Il y a longtemps que je me disais que le Mur de séparation israélo-palestinien incarnait la fracture béante, la fin du dialogue entre l’Orient et l’Occident, et que son démantèlement, qui succéderait à une résolution du conflit, réglerait une partie des problèmes du monde ou qui, à tout le moins, en apaiserait de grands axes de tensions. C’était là une pensée, malheureusement, investie d’espoirs vains.
Fasciné par le sujet, j’assistai en 2011 à un premier colloque international sur les murs de séparation étatiques à l’UQÀM, sous la direction d’Élisabeth Vallet, directrice scientifique de la Chaire Raoul-Dandurand en études stratégiques et diplomatiques.
Je retenais de ce colloque ce fait historique majeur: depuis la chute du Mur de Berlin en 1989, jamais autant de nouveaux murs ne furent construits dans toute l’histoire de l’humanité. Au moment du colloque, on parlait d’une cinquantaine de murs disséminés de par le monde.
Les années 1990, post Guerre froide, ont vu croître les phénomènes de la globalisation et de l’ouverture des marchés, laissant croire que l’emmurement et le cloisonnement des esprits étaient des phénomènes du passé.
Les événements de Septembre 2001 sont venus perturber le cours de l’Histoire et ont déclenché un spectre complexe d’exactions définissant un nouvel ordre mondial de repli sur soi.
Depuis, tout autant que le monde se globalise, il se referme sur lui-même.
Conceptuellement, je fus fasciné par ce paradoxe et décidai de débuter ce projet sur les murs, qui allait devenir LES MURS DU DÉSORDRE, vaste chantier interdisciplinaire regroupant les disciplines du cinéma documentaire, de la peinture, de l’installation vidéo et de la recherche en géopolitique.
En novembre 2013, avec le support de SPIRA, je me suis rendu une première fois en Israël/Palestine afin de tourner nos premières images en compagnie de Catherine Benoit, qui allait devenir une collaboratrice essentielle au projet, en tant que productrice, mais dont l’implication toucha plusieurs aspects majeurs, de la logistique aux apports artistiques et critiques.
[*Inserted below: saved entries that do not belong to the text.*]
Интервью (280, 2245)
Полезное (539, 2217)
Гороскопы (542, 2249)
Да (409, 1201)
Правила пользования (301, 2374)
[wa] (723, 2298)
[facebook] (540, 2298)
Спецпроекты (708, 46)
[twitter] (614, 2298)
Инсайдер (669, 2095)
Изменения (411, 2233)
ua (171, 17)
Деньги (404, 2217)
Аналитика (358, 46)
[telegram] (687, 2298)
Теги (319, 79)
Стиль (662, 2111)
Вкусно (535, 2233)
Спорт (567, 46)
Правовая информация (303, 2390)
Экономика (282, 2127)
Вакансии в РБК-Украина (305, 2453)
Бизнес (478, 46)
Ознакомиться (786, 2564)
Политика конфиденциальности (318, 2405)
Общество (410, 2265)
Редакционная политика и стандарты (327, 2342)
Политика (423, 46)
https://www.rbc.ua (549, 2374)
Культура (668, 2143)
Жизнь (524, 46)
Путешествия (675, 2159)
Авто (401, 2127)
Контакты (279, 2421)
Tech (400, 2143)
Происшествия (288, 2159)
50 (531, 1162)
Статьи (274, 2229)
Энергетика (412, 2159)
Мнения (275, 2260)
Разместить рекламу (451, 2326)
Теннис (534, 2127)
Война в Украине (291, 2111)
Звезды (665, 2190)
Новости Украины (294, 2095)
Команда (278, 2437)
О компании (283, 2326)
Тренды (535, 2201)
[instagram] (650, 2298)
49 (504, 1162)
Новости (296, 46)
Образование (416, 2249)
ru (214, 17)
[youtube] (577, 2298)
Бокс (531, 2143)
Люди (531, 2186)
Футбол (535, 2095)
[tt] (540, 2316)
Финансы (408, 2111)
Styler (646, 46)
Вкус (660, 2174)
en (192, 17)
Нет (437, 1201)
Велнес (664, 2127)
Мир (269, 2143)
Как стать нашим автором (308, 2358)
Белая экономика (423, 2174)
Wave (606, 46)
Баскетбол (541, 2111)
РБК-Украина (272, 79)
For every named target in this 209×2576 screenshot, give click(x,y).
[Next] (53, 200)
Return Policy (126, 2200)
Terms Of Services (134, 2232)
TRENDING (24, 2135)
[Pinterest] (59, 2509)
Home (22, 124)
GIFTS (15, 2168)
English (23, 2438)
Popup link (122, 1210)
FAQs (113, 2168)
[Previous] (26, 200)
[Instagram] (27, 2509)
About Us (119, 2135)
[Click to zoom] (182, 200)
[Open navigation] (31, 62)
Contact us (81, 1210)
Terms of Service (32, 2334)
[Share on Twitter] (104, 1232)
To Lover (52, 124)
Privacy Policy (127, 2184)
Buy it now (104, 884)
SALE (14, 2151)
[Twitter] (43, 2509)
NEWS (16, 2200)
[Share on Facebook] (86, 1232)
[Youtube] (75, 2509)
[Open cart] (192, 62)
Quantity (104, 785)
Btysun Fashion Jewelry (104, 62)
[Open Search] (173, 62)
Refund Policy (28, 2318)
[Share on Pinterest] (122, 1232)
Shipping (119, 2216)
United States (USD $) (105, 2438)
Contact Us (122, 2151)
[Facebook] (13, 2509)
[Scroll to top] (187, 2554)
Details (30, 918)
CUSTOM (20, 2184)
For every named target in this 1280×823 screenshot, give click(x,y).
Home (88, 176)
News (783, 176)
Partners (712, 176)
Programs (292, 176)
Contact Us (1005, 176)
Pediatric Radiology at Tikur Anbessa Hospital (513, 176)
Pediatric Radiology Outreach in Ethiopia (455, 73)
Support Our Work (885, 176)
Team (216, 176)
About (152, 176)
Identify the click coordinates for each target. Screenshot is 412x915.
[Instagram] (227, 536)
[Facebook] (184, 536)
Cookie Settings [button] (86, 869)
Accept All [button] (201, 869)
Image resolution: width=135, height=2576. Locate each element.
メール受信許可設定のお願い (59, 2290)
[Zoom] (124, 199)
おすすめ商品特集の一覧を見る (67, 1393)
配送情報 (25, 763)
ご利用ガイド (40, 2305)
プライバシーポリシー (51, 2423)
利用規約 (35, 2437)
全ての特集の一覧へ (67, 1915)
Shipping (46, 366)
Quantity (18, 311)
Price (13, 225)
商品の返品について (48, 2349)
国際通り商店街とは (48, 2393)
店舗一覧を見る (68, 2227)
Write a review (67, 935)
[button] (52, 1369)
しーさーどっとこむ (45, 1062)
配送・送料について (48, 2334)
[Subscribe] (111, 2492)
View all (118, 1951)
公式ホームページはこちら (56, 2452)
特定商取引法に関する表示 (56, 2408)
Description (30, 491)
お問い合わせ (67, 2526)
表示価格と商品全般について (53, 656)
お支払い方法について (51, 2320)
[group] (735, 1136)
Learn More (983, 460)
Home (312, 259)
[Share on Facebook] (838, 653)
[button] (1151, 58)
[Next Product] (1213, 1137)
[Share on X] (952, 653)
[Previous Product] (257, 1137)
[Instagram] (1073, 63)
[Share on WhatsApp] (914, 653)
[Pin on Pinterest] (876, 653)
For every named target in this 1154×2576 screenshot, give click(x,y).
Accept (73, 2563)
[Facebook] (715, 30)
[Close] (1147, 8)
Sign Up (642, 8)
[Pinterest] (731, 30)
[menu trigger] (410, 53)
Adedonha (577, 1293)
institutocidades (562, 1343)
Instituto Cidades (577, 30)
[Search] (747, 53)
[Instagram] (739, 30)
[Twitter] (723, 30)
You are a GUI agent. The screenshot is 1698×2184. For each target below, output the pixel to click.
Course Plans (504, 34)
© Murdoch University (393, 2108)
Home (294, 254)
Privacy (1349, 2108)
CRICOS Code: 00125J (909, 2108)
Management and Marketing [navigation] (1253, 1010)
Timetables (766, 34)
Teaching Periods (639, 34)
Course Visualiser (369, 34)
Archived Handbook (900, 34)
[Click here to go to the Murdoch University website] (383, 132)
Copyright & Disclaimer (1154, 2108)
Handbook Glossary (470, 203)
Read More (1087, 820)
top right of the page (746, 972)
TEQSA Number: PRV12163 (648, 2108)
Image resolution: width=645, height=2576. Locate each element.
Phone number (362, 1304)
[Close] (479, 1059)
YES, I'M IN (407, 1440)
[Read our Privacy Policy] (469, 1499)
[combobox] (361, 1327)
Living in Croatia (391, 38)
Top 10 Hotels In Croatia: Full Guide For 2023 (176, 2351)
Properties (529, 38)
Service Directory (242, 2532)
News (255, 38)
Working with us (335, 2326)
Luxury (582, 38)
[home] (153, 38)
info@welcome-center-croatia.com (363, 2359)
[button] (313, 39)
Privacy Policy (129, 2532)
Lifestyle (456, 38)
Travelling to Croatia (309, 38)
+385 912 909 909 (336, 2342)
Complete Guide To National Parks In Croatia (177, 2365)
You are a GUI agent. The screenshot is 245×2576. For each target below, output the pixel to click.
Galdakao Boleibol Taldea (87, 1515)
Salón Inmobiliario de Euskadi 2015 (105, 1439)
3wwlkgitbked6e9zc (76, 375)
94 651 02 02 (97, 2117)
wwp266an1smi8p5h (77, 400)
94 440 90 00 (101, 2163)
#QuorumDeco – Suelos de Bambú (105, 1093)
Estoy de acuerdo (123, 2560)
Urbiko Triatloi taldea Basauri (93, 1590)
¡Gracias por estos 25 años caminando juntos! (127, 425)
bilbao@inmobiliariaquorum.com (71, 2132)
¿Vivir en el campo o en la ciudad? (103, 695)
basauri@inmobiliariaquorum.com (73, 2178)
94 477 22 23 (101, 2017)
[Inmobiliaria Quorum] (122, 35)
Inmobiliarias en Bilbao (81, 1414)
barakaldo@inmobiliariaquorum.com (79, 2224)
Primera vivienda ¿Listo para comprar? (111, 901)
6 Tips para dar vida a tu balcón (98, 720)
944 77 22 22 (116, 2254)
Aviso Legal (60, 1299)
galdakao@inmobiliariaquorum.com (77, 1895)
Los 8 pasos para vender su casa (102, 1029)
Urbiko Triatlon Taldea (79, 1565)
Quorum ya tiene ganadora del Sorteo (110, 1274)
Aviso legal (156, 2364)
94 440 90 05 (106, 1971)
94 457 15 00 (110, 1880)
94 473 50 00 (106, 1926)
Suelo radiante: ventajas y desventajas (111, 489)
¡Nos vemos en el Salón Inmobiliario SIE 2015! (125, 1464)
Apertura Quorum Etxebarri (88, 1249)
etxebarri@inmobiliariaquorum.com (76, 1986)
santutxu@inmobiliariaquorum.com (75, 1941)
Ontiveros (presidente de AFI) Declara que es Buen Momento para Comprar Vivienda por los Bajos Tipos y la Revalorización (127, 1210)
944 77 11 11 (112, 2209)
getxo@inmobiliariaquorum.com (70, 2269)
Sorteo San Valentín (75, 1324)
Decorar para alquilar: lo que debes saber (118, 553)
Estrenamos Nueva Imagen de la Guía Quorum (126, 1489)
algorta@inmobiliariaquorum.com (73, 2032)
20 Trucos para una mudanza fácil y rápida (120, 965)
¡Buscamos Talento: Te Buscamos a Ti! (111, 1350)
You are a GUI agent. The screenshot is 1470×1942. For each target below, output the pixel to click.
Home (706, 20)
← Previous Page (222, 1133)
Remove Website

Je réalisai sur place que la fracture était beaucoup plus complexe qu’imaginée et que le mur physique n’était en fait qu’un symbole visuel des murs mentaux, bien plus fort que ces dalles de béton scarifiant le paysage.
De retour au Québec, j’approchai Élisabeth Vallet afin de lui proposer de participer à ce projet sur les murs. Dans un souci d’affinités électives, je voulais m’aligner sur le haut niveau de leurs recherches sur le sujet. Je leur demandai: quel est l’état des murs étatiques aujourd’hui? Sur quelles problématiques travaillez-vous? Leur réponse : les murs ne fonctionnent pas pour les raisons selon lesquelles ils ont été bâtis.
Frimes, théâtres politiques, mascarades visuelles visant à apaiser les esprits obtus, les murs alimentent des politiques intérieures xénophobes, bien plus qu’ils ne résolvent de prétendus problèmes.
Associés aux chercheurs Josselyn Guillarmou et Zoé Barry, nous définîmes un plan de travail visant à contextualiser et à problématiser ces murs.
Ne pouvant évidemment pas nous rendre sur le terrain de tous les murs, nous nous sommes attaqués au sujet en tentant de cibler lesquels murs pourraient symboliser et rassembler l’ensemble des problématiques de tous les murs du monde : terrorisme, trafics humains, contrebande (drogues, pétrole, armes, etc), inégalités économiques et sociales, flux migratoires, conflits inter-religieux et territoriaux.
Je ciblai ainsi le mur israélo-palestinien, le mur de sécurité à la frontière des États-Unis et du Mexique, de même que ces grands oubliés des murs étatiques, les mals nommés Peacelines d’Irlande du Nord. En effet, j’émets le postulat que ceux-ci, bien que n’étant pas situés directement sur une frontière, incarnent néanmoins une problématique de frontière intérieure, que les négociations du Brexit sont venues directement raviver.
De 2013 à 2017, nous nous rendîmes plusieurs fois sur le théâtre de ces murs, tournant du matériel visuel qui allait se décliner en courts métrages sous la forme de webdocumentaire, installations vidéo, tableaux et recherche en géopolitique.
Entre 2011 et 2019, le monde entier n’a cessé de se reclure, des Orients, aux Europes et dans les Amériques, sous l’égide de politiques malmenant la définition de la démocratie.
Et pour ma part, une immense responsabilité ressentie en tant qu’artiste et citoyen du monde à participer au concert critique face aux murs étatiques.
Car désormais, ils sont plus de 70 à dévisager notre planète.